たぶん3人目くらいで朦朧としてしまったんだと思う。
 さんざん揺すられて声を上げて、気づいたら上半身裸の古泉が俺を抱き起こし、彼のシャツで俺の身体についたべとべとを拭っていた。
 いつの間にか、周りは見慣れた学校の教室だ。
 夜特有の冷ややかな闇に溶け込むようにして、長門がぽつんと少し離れて立っている。
 そうか、また助けてくれたんだな。
「遅れた。ごめんなさい」
 感情の読み取れない瞳の中に、どこか途方に暮れたような色を見た気がした。
 もしかしたらそれは、窓から入る月光の加減で見えた幻だったかもしれないけれど。
 俺はなんとか首をめぐらせて、「お前のせいじゃない気にするな」の意をこめて長門に笑いかけた。
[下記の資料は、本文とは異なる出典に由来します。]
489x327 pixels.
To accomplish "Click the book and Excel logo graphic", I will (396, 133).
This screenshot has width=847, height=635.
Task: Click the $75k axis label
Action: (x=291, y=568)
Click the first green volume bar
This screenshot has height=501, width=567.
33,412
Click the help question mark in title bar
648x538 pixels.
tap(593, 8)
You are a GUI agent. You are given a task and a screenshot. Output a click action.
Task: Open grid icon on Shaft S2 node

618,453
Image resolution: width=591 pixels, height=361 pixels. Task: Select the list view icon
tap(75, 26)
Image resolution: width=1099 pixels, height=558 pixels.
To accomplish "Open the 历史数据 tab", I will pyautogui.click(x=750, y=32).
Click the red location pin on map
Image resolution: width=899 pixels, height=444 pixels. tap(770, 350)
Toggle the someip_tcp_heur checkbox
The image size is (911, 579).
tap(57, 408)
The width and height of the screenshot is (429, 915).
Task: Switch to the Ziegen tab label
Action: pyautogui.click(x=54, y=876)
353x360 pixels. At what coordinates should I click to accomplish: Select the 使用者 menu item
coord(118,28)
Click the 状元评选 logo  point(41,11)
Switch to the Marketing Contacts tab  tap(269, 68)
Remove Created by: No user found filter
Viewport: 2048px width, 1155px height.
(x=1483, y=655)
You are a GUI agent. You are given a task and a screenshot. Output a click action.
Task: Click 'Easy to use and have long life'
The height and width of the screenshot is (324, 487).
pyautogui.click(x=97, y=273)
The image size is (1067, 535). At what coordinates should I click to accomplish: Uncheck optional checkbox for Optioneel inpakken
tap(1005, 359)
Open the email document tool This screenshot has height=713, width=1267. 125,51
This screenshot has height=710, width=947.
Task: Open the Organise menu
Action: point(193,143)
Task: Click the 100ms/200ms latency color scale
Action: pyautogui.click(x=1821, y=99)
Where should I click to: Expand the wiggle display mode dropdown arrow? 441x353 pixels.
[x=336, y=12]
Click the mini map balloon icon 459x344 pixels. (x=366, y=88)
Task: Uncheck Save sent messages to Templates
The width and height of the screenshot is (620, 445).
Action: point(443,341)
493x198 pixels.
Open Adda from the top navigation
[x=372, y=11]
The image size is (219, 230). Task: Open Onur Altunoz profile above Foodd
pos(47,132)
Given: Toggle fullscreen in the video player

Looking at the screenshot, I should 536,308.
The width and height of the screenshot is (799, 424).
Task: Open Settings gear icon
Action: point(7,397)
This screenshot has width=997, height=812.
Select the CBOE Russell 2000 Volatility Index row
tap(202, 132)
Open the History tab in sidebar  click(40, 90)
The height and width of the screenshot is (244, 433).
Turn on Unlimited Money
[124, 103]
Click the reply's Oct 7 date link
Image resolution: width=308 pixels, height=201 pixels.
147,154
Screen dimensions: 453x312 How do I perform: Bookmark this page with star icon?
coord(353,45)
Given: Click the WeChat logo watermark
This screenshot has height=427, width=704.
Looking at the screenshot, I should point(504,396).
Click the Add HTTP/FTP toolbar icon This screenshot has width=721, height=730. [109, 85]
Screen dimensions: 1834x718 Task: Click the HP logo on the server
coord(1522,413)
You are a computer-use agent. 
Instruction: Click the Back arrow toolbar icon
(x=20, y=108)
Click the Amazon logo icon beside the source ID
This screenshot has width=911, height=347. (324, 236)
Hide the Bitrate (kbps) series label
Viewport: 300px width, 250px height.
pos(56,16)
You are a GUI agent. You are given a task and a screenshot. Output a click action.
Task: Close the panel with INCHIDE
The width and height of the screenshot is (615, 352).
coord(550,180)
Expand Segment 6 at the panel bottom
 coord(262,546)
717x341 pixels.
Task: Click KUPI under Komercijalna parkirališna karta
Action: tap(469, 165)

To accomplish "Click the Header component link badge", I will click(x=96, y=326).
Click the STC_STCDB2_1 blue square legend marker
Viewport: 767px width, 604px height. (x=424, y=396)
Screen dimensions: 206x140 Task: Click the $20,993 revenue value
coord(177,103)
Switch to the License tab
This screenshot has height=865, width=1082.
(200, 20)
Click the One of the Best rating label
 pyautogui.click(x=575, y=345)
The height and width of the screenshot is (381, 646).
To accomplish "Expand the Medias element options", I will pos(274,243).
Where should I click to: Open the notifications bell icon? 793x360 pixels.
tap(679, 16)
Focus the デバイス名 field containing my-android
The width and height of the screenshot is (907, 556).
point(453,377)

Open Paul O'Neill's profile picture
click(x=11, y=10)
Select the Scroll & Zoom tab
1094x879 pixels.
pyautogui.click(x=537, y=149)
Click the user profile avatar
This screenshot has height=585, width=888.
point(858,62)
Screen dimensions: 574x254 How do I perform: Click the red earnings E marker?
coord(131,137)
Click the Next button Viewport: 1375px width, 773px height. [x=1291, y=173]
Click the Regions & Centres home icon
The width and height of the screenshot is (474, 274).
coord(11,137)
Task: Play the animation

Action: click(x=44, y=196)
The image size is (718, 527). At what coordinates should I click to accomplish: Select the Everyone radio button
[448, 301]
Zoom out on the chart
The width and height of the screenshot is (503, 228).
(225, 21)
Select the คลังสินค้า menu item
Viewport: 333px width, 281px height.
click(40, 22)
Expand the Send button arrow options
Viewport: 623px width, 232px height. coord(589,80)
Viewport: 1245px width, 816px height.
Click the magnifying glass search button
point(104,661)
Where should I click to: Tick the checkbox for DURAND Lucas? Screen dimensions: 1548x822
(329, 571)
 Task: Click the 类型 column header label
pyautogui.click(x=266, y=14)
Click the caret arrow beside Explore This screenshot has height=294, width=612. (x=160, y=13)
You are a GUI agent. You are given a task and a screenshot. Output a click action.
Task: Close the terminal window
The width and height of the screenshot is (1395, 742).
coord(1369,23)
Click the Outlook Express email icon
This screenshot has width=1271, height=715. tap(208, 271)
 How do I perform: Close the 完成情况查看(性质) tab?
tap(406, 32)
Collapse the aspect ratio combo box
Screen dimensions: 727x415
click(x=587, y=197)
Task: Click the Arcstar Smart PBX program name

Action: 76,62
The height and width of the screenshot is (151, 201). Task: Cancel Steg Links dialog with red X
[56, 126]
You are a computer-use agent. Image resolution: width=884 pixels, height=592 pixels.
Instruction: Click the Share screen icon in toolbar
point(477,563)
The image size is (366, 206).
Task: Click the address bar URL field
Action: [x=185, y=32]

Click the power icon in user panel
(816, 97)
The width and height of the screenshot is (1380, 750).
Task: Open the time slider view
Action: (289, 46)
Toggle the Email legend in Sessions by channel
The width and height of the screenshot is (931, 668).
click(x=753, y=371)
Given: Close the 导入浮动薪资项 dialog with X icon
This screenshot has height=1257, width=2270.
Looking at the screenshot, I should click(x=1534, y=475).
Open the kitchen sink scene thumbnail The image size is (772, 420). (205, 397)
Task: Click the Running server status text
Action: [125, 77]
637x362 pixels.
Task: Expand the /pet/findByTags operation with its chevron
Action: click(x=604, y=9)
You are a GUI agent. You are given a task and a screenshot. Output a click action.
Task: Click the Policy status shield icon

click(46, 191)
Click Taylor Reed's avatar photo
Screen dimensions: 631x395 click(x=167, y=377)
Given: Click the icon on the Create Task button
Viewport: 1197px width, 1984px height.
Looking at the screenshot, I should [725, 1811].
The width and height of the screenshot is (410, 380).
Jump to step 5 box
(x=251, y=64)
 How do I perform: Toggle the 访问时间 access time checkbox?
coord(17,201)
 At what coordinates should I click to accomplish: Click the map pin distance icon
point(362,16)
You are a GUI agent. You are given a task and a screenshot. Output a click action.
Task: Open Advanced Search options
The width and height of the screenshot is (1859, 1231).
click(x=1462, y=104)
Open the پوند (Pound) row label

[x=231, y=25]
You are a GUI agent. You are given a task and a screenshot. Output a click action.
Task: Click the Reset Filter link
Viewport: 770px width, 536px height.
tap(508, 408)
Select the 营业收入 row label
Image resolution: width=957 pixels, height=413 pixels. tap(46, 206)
 上手く笑えたかはいまいち自信がないが、長門ならきちんと読み取ってくれただろう。
 取り憑かれたように身体を拭い続ける古泉に、視線を戻す。
 俺の目にぶつかって、古泉の手がようやく止まった。
「……大丈夫か」
 自分のじゃないみたいながさがさした声が出て驚いた。
 言われた古泉はもっと驚いていた。
「何、言ってるんですか」
 その顔がたちまち耐え切れなくなったようにくしゃりと歪む。
「僕は平気です。大丈夫じゃないのはあなたのほうです」
 あんな目にあったというのにもかかわらず、最初に俺の胸を満たしたのは誇らしいような感情だった。
 どうやら俺は、こいつを守りきれたらしい。
「よかった」
「よくありません!」
 涙で潤みまくった目の中に映る俺は、ズタズタのボロボロだった。
 数え切れないほどの痣、いくつもつけられた傷や歯形、なのにその顔はどう見ても微笑んでいる。
 自分でも俄かには信じがたかったが、俺は笑っていたのだ。古泉を安心させたくて。
「……っ」
 雨のように降ってきた涙は、とても熱かった。
 古泉は制服のブレザーで俺の身体をくるみ、そのまま抱きしめた。
 俺を抱く肩が小さく震えている。
 泣きじゃくりながら俺の肩に顔を埋める古泉は、子供のようだった。
 いつもの仮面をどこかに失くしてしまって、ここにいるのは素の古泉だ、とそう俺は思った。
 俺に対するいとおしさが駄々漏れで、戸惑うほどの。
――――なんだお前、ずっとこれを隠してたのか。
 不思議なことに、俺はすんなり受け入れていた。
 例えば今の渇ききった喉を潤すため飲む水のように、疲弊し磨耗した精神に古泉の想いは心地よかったのだ。
 俺はぎこちなく古泉の背中に腕を回した。